Sunday, August 07, 2005
Ludo’s Story
This is not my story to tell. However, I thought it was such a fascinating story that I need to recount it.
I came outside nearly in tears. Francis sat on the hammock reading – ironically – about justice. He is a lawyer. I thought at that moment I was going to need one myself.
I had just heard from the States and there have been a lot of incredibly ridiculous problems and drama in the subletting of my apartment in Boston. I refuse to give up the life here to return somewhere where I don’t want to be. I’m healthy here. I’m loving it. And I have amazing opportunities presenting themselves right and left. I’d be a fool to go back. I poured my poor cluttered heart out to Francis, who was outraged, but tried desperately to calm me down with the logic of the law.
My rational slowly returned. But it’s terribly to be even a bit gloomy, stressed, whatever here in the south of France. We sat talking overlooking the view and I just wanted to scream. This is a place for laughter and joy, and tears and anxiety. Just then, Ludo marched back up the path from the crique. “I need to share a story,” he said in his thick, French accent. “I just had a most wonderful experience at the crique.” So Francis and I shut up and listened.
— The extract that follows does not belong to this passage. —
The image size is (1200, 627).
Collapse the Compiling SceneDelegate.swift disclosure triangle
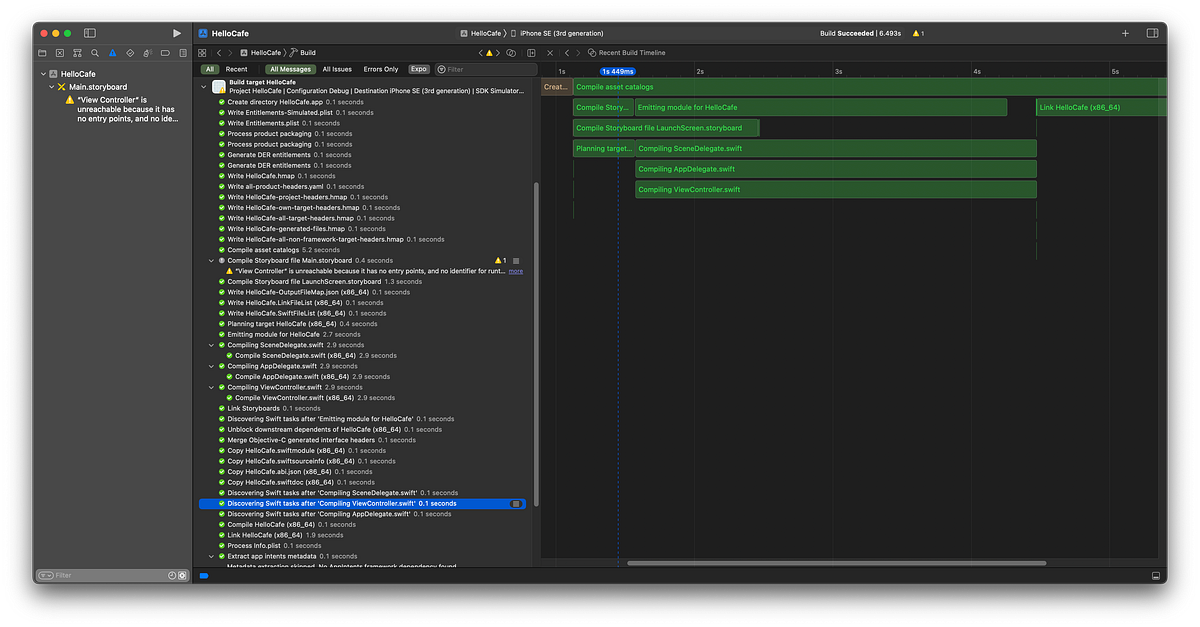click(211, 344)
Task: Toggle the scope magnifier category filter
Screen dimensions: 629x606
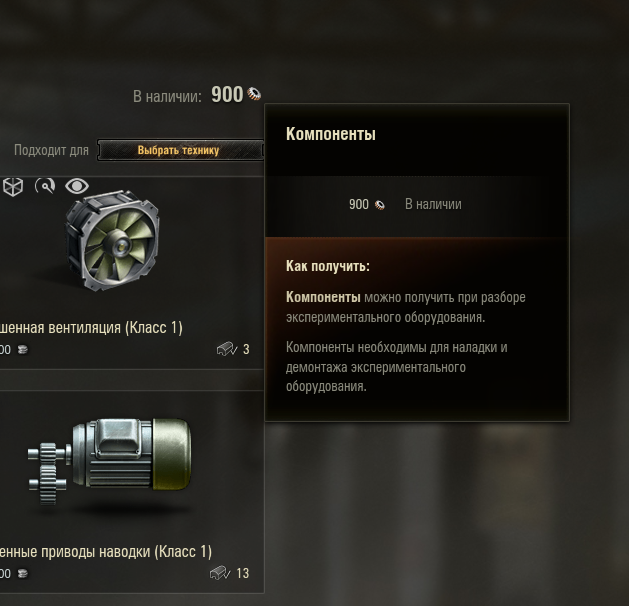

He went down there by himself. He’s a stressed man and the crique is an amazing place to be, to relax. Once our private swimming hole, we always cringe if there are people there now, even though it is technically public land. As Ludo walked down the path, he could see through the trees that there were a large group of boys, and two girls.
“Strange,” he thought. “Two girls and so many men. But, ok. Whatever.” And he marched his way down the crumbling stairs to the rocks, now hardly covered in cement, below.
Once there, he had an urge. Tai Chi. “I do Tai Chi because I am a stressed man. It gets me back to nature. To find my insides again. To be calm.” And there, standing in his Speedo, the scrawny man had an overwhelming desire to do his sport. So he did.
His eyes were closed and his head hung loosely toward the ground. He stood on a tiny patch of solid grown, feet shoulder length apart, back perfectly straight. Slowly and steadily, he rolled his head in large circles, letting out tiny groans and sounds as he did – noises he himself was not aware that he was making.
“Um, sir?” His meditation broke. He opened his eyes. There stood one of the boys, scrawny himself, about 18 years old. “Are you ok?”
“Oh sure, sure” Ludo said, laughing. “I do Tai Chi.”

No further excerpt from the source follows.